** Exercise aim **
Each line below from the one containing "Open the Power Apps forum link" through the one containing "The height and width of the screenshot is (496, 604)." should be output exactly as it stands, and no other line should appear.

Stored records
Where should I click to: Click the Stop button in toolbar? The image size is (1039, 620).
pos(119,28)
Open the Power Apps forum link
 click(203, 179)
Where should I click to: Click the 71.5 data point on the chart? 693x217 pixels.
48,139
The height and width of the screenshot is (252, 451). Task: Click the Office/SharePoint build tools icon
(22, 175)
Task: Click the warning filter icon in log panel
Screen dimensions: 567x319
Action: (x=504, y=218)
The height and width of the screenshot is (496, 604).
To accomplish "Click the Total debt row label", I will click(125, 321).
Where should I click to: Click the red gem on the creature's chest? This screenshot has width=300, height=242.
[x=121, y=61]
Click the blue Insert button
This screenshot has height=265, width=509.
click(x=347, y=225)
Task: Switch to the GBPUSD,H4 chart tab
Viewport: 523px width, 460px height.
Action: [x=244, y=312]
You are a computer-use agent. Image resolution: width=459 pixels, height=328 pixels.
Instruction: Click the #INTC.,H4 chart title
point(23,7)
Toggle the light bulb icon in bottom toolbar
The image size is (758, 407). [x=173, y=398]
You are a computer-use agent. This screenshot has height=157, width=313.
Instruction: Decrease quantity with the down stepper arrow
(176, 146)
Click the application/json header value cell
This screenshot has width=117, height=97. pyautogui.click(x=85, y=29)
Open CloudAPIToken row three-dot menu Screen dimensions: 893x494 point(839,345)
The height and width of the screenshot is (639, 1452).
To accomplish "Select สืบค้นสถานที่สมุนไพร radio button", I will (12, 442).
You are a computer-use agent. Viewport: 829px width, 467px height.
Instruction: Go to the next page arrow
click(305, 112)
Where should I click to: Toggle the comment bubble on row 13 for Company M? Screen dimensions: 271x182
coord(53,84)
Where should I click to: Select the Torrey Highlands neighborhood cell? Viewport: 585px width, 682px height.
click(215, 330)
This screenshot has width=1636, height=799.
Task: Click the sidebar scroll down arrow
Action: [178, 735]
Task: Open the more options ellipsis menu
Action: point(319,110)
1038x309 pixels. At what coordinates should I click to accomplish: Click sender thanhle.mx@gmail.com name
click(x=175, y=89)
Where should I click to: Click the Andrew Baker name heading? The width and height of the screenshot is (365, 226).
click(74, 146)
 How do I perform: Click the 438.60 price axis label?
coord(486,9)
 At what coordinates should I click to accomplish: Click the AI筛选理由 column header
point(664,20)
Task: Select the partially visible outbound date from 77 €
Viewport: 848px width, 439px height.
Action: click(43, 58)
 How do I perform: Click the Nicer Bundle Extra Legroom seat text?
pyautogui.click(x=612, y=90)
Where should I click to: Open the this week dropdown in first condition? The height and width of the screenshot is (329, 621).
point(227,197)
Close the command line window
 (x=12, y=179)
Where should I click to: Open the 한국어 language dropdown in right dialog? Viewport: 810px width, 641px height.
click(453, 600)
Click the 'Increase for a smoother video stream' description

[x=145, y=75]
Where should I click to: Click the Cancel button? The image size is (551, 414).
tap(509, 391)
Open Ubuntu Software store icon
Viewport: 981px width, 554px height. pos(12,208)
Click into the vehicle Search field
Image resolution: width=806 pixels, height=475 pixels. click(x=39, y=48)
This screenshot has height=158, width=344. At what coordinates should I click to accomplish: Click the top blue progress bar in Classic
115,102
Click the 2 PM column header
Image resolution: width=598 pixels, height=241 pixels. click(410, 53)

** Problem solution **
Open the Power Apps forum link
 click(203, 179)
Where should I click to: Click the 71.5 data point on the chart? 693x217 pixels.
48,139
The height and width of the screenshot is (252, 451). Task: Click the Office/SharePoint build tools icon
(22, 175)
Task: Click the warning filter icon in log panel
Screen dimensions: 567x319
Action: (x=504, y=218)
The height and width of the screenshot is (496, 604).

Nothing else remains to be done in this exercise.